Tail Tucking and Ears Pinned Back 

Tail tucking and ears pinned back can be indicative of an anxious dog. These body language signals indicate that the dog feels threatened or uneasy about a situation. Acknowledging these signs and working with your dog trainer to address the source of your dog's anxiety can help reduce their discomfort and improve their overall well-being. 

Pacing or Restlessness 

Pacing or restlessness can also be a sign of anxiety in dogs. When a dog is unable to settle or constantly paces around the house, it may be an indication that they are experiencing stress or anxiety. Behavior modification techniques can help address this issue and provide your dog with a sense of security and stability. 

Recognizing anxiety symptoms in your pup is a crucial first step in helping them overcome their behavioral issues. Whether your dog is suffering from, fear-related anxiety, or age-related anxiety, it is essential to consult a veterinarian and dog trainer to develop an appropriate treatment plan. By addressing these issues, you can improve your dog's quality of life and help them lead a happier, more comfortable existence. 

Helping Your Dog Cope with Anxiety 

Anxious behaviors in dogs can be challenging for both the pet and the pet parent. Recognizing anxiety symptoms in your pup is the first step in addressing this issue. Some common signs of anxiety in dogs include excessive barking, whining, panting, pacing, and destructive behavior. Other indications could be resource guarding, trembling, or a change in their normal behavior. 

Professional Assessments and Treatments 

When you suspect your dog is experiencing anxiety, it is essential to consult a professional veterinarian or animal behaviorist. A qualified expert can accurately determine if your dog's symptoms are caused by anxiety or a medical issue. They may suggest various treatments and behavioral modification techniques based on their assessment. 

The Weighted Calming Vest from Canada Pooch can help alleviate our dog's anxiety. The weighted collar provides gentle pressure to reduce stress. A dog's anxiety can be managed through a combination of physical and mental exercises, which are known to release endorphins and help with relaxation. Popular activities suggested by dog trainers include walking, running, playing fetch, chewing toys, and exploring new environments. Behavioral modification and training are also crucial in helping your dog overcome anxiety

Environmental Adjustments 

Making changes to your dog's environment can significantly impact their anxiety levels. Avoid exposing your dog to triggers that cause their anxiety as much as possible. For example, if your dog gets anxious during thunderstorms, create a quiet and dark room for them to seek shelter and try using our Weighted Calming Blanket to reduce stress. 

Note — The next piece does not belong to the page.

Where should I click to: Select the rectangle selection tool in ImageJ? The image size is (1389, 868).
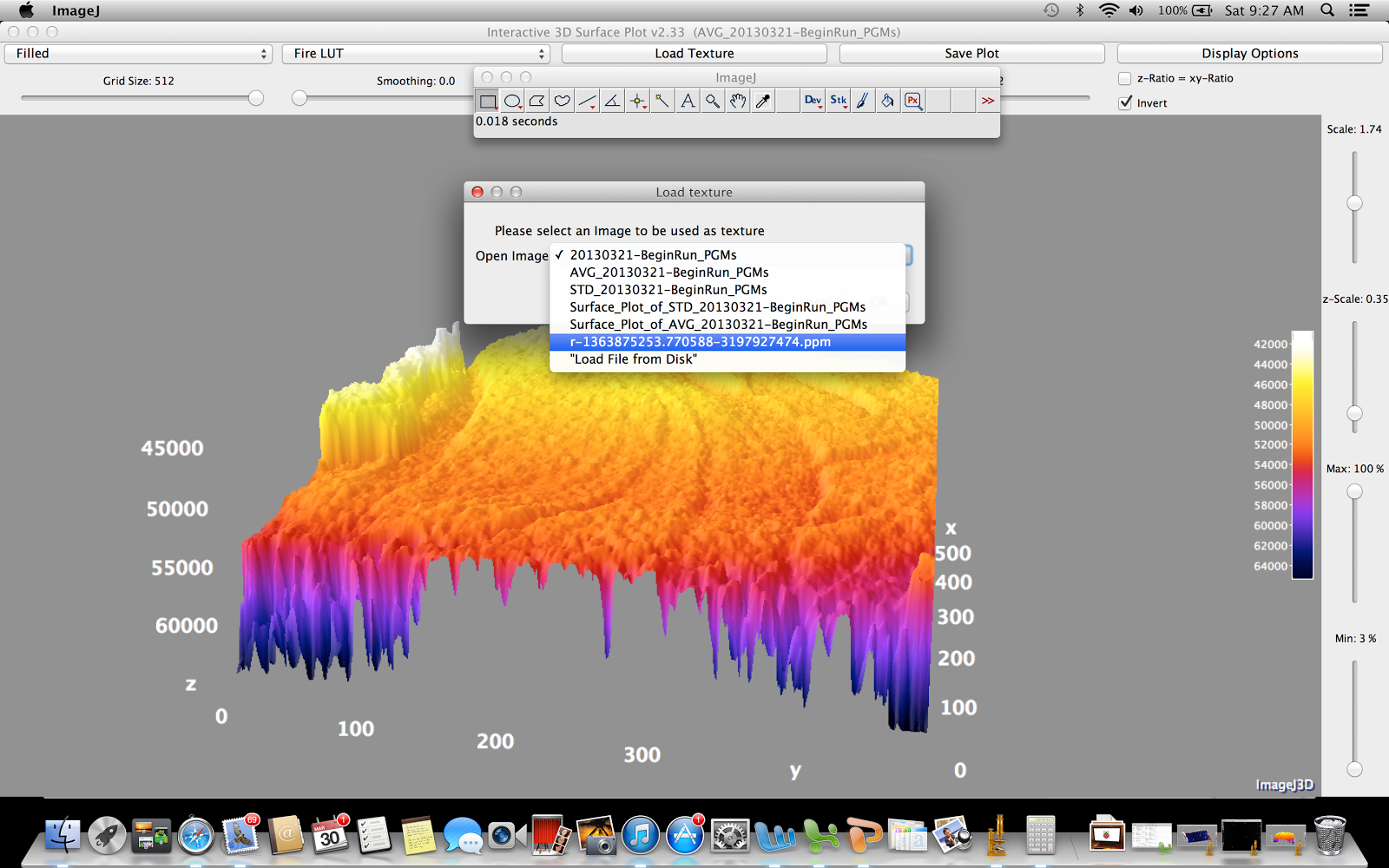tap(487, 101)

It is also essential to be conscious of your own behavior when dealing with an anxious dog. Dog breeds with anxiety-related issues often respond to their pet parent's emotions and body language. Ensure you maintain a calm demeanor and use positive reinforcement when interacting with your dog to avoid unintentionally escalating their anxiety. 

Behavioral Training Techniques 

Behavioral training is a crucial component of managing your dog's anxiety. Dog training may involve a variety of techniques like desensitization, counter-conditioning, and positive reinforcement to modify the dog's behavior. These methods help your pet form new associations with anxiety-inducing triggers and encourage appropriate responses. 

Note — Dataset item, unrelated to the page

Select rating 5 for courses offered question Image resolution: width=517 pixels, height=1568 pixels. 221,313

Consistent training sessions will help your dog associate the previously anxiety-inducing trigger with positive experiences. 

Collaborating with a professional trainer can also benefit pet parents dealing with an anxious dog's behavioral issues. They can develop a customized training plan that addresses your dog's specific needs and guide you through the steps to ensure effective implementation. 

Implementing these techniques and adjustments will improve your dog's overall well-being and help reduce their anxiety. It is important to remember that treating dog anxiety may take time, and effective solutions often involve a combination of professional assessment, environmental adjustments, consistent behavioral training, and anxiety products such as anxiety vests. By being patient and persistent, you will effectively support your anxious dog and improve their quality of life.